Fernando Pessoa

Pessoa, the great writer on writing, The Book of Disquiet.

The masterpiece of the ordinariness of the writing life; as ordinary as the life of a clerk; neither proud or ashamed; not plagued by the urge to glorify.

"True experience consists of reducing one's contact with reality whilst at the same time intensifying one's analysis of that contact." (p.77, The Book of Disquiet).

The Book of Disquiet, a book you can pick up anywhere and get something out of. Pessoa's got good stuff, his stuff just sort of falls out of the book all by itself. I used to think of Joe Brainard's I Remember this way, but it seemed like kind of a stunt the last time I read it.

"Literature is the pleasantest way of ignoring life." (p. 257, The Book of Disquiet).

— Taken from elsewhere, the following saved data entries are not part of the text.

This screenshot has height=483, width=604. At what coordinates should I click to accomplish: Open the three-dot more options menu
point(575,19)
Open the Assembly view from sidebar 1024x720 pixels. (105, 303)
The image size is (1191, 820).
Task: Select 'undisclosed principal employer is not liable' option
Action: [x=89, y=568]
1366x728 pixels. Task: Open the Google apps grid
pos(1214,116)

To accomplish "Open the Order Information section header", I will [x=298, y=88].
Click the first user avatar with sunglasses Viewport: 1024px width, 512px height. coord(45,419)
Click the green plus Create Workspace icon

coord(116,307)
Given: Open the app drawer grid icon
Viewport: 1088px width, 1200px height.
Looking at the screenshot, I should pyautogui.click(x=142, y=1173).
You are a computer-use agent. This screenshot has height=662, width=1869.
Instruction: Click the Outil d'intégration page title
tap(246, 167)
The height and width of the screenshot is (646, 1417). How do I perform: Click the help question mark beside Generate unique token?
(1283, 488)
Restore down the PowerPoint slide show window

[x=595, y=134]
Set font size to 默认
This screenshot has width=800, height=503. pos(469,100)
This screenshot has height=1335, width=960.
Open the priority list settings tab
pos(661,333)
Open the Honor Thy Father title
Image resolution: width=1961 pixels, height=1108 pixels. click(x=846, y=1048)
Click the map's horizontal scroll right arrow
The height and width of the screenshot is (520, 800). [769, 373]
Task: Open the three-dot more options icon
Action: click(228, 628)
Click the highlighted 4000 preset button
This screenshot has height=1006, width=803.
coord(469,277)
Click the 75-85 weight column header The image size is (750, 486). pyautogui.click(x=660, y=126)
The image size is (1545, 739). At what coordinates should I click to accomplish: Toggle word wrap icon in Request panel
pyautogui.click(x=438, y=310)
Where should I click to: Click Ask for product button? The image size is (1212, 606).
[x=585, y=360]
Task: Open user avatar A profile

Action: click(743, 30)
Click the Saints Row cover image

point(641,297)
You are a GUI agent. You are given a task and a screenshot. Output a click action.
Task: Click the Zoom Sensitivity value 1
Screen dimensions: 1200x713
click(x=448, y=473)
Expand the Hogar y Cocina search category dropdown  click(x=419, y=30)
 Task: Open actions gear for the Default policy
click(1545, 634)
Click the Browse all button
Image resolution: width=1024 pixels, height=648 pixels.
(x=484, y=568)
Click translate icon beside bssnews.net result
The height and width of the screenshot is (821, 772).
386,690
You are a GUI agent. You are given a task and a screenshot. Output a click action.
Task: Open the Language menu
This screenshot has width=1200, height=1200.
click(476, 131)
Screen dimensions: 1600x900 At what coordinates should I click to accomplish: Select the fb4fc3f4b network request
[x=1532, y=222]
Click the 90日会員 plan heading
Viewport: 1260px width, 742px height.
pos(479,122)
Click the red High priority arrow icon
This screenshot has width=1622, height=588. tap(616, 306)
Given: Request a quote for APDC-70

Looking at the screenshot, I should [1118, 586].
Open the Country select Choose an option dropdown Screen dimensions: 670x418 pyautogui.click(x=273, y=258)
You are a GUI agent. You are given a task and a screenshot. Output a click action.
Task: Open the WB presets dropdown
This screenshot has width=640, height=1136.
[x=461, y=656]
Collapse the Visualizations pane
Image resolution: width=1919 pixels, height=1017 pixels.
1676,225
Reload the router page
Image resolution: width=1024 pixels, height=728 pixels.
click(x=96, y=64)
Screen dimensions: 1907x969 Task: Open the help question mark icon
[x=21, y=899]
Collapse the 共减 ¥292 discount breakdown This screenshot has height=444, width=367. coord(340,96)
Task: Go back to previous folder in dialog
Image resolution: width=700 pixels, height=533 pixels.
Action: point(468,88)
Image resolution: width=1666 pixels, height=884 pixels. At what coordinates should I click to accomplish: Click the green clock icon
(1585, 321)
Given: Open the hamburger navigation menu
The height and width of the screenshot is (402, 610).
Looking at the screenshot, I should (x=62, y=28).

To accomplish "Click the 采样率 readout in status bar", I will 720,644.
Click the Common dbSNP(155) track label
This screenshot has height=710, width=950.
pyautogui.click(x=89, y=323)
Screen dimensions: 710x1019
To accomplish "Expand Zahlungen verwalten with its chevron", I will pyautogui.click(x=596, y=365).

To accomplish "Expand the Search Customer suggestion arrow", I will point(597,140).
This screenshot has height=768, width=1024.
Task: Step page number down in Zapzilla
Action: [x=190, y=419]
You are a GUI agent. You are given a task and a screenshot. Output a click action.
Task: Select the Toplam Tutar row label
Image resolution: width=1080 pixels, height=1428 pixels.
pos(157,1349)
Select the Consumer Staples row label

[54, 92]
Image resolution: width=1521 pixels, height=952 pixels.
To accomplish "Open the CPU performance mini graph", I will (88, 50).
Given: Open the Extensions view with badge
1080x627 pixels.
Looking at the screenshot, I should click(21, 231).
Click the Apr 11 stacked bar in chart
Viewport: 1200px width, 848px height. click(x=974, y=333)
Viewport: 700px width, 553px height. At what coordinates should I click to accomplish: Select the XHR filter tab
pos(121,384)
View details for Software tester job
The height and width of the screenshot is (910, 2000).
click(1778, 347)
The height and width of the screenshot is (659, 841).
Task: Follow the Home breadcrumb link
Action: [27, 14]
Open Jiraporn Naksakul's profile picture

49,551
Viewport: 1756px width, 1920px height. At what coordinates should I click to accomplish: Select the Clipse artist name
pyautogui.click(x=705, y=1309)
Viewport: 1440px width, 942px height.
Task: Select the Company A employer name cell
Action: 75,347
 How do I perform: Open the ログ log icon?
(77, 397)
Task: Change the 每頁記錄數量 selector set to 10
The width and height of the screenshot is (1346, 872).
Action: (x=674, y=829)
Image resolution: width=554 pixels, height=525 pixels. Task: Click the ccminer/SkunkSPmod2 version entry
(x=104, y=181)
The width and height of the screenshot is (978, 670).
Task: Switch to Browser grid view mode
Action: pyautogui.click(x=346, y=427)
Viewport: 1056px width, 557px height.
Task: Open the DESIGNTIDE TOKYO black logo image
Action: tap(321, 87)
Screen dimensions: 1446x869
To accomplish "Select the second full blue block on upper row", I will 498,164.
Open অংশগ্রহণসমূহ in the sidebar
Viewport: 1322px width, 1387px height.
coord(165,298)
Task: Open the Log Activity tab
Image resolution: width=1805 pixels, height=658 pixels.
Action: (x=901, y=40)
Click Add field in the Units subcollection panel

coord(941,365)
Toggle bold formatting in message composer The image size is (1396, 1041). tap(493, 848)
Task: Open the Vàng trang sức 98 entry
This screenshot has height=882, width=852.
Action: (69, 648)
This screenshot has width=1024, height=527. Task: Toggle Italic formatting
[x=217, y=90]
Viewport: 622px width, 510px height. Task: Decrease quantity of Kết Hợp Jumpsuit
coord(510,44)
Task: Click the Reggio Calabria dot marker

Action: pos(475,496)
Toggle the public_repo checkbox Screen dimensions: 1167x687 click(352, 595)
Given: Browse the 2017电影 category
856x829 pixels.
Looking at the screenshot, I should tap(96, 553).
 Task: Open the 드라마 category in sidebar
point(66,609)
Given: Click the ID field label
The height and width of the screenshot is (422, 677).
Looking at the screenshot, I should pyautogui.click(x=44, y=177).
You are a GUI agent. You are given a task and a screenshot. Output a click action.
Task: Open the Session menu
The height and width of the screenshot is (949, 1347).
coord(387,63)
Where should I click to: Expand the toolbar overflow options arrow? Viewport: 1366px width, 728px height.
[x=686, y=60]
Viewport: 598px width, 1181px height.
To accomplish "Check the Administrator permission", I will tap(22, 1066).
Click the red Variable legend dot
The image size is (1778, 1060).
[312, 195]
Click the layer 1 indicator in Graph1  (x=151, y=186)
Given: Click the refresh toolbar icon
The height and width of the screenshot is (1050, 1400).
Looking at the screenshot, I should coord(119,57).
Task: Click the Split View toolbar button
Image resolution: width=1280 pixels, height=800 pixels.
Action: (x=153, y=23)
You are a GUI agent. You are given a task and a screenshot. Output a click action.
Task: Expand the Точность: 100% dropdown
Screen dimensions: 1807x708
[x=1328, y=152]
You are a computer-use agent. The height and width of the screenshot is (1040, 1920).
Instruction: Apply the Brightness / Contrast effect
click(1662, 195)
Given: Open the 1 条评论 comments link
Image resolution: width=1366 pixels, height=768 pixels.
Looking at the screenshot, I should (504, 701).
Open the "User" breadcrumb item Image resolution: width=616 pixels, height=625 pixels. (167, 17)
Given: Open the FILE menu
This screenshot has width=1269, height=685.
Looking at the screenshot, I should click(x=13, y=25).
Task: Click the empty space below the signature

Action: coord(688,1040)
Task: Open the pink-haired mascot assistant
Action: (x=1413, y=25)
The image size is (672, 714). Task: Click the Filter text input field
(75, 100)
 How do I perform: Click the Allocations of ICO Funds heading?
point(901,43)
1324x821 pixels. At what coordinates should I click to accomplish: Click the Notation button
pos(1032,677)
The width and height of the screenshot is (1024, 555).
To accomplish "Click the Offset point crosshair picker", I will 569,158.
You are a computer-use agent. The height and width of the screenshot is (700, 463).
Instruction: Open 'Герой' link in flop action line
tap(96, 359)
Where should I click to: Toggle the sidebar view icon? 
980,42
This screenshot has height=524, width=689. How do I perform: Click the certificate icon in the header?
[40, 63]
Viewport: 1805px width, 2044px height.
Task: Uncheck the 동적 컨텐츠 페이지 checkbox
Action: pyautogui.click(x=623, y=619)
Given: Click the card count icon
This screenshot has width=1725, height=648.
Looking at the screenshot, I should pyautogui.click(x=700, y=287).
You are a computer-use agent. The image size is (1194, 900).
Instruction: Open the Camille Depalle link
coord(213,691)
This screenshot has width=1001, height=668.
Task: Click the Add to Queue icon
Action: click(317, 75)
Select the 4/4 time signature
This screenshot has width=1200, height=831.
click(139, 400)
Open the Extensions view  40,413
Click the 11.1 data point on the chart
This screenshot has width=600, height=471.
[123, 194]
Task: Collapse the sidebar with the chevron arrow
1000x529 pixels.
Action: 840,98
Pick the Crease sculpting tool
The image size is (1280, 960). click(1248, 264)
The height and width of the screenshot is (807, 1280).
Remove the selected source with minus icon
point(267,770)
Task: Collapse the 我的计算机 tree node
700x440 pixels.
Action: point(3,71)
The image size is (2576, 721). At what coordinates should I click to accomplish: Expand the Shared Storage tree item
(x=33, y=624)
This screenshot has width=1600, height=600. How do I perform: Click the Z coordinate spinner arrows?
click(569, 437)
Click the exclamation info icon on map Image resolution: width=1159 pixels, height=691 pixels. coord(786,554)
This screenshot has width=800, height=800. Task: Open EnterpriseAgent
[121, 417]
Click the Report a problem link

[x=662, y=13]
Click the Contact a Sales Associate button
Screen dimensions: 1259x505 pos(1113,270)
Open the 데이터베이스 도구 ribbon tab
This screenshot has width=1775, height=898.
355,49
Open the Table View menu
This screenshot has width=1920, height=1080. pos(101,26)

Pessoa, alive and writing when Joyce and Stein were writing, and Hemingway. Of them all, Pessoa's project is the most 'modernist'--he had at least 20 heteronyms. The Book of Disquiet was written under the name, Bernardo Soares.

"My life: a tragedy booed off the stage by the gods after only the first act. Friends: none. Just a few acquiantences who think they get on with me and would perhaps be sorry if I got knocked down by a train or it rained on the day of my funeral." (BOD, p. 152)

I can't think of a writer as funny, as uncompromsingly self-effacing, as dialed in to the contemporary urban myth that the city is the summa bonum of civilization. Maybe Beckett, but Beckett seems more invested in treating language as his personal whipping post, which ruins some of the fun. Pessoa's Blaise Pascal without the Christian dress code, writing poems while working 9-to-5 in an office in Lisbon, smoking cigarettes, daydreaming, staring out windows, sitting alone in the park and tossing breadcrumbs to us pigeons.

"The path up the hill leads to the windmill, but the effort expended in climbing it leads nowhere." (BOD, p. 238).